▶ **DATA FOR THIS TASK**:
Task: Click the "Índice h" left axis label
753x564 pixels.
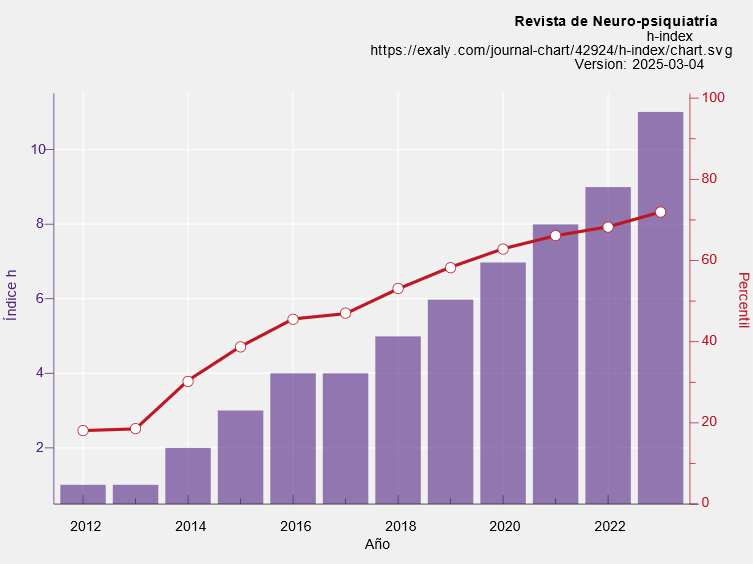Action: pos(11,295)
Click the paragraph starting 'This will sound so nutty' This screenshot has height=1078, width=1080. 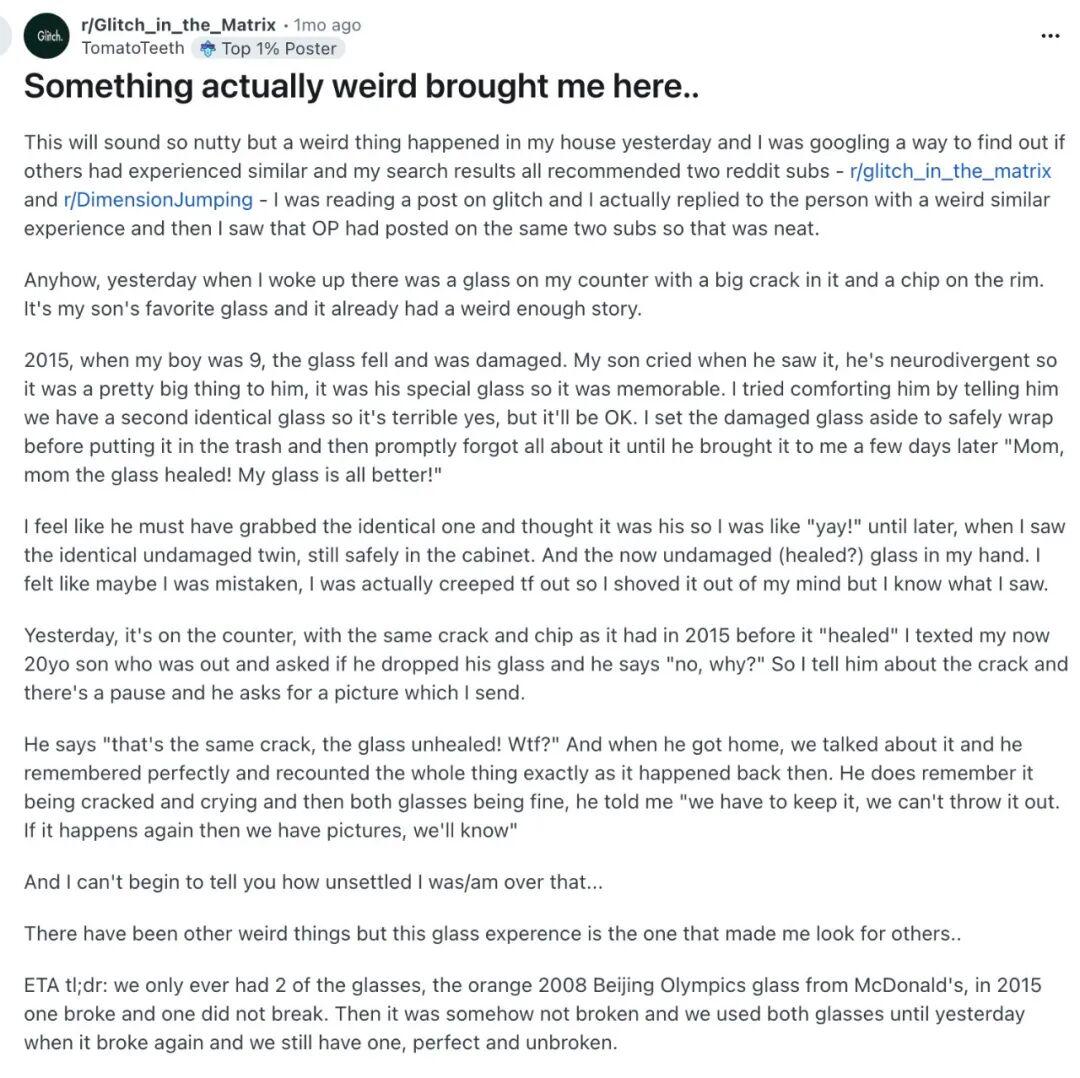pyautogui.click(x=544, y=185)
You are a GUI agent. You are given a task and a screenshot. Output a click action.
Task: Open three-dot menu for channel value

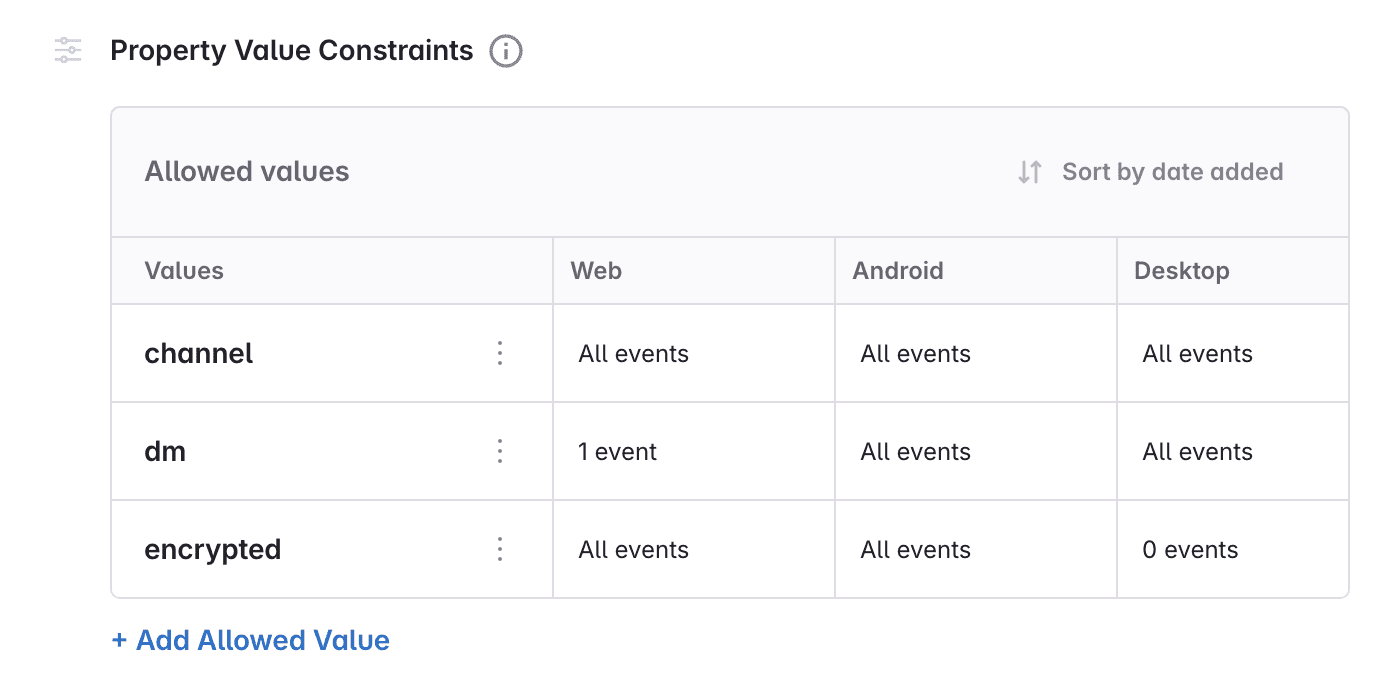[500, 353]
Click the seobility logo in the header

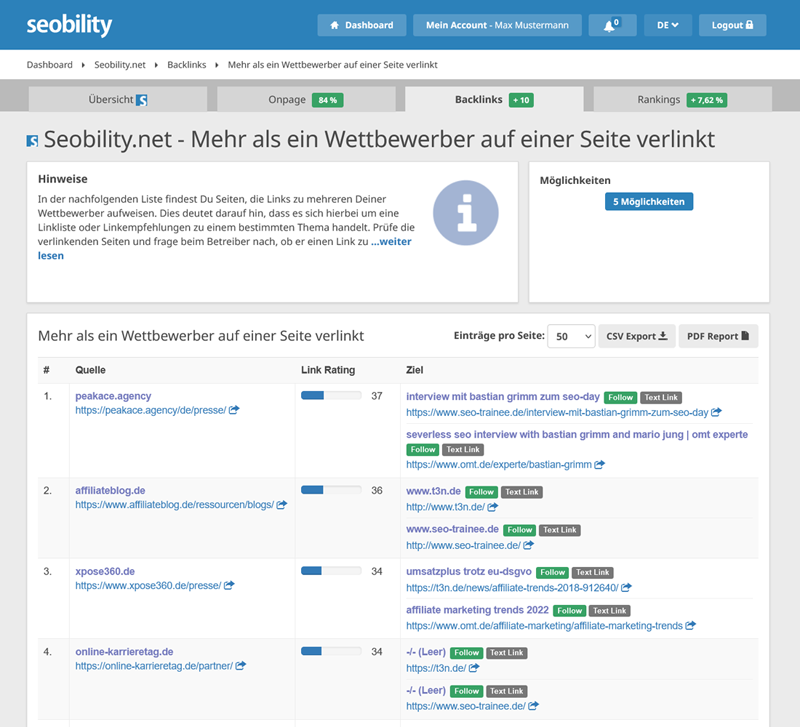68,24
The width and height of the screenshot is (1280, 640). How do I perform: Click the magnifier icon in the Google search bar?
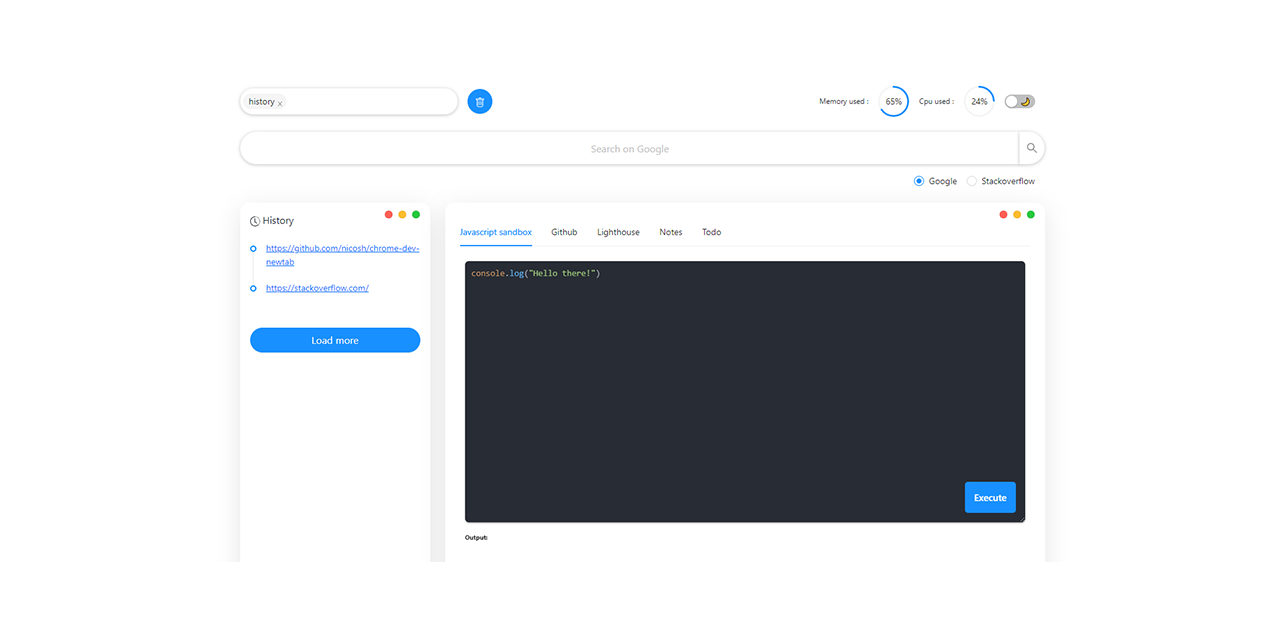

▶ **DESCRIPTION OF THE TASK**: All lines from the one containing "Task: Open three-dot menu for channel value" through the end of the data are to be written out exactly, with nothing added; skip the pictures.

▶ **RESPONSE FOR THIS EXERCISE**:
Task: Open three-dot menu for channel value

[500, 353]
Click the seobility logo in the header

68,24
The width and height of the screenshot is (1280, 640). How do I perform: Click the magnifier icon in the Google search bar?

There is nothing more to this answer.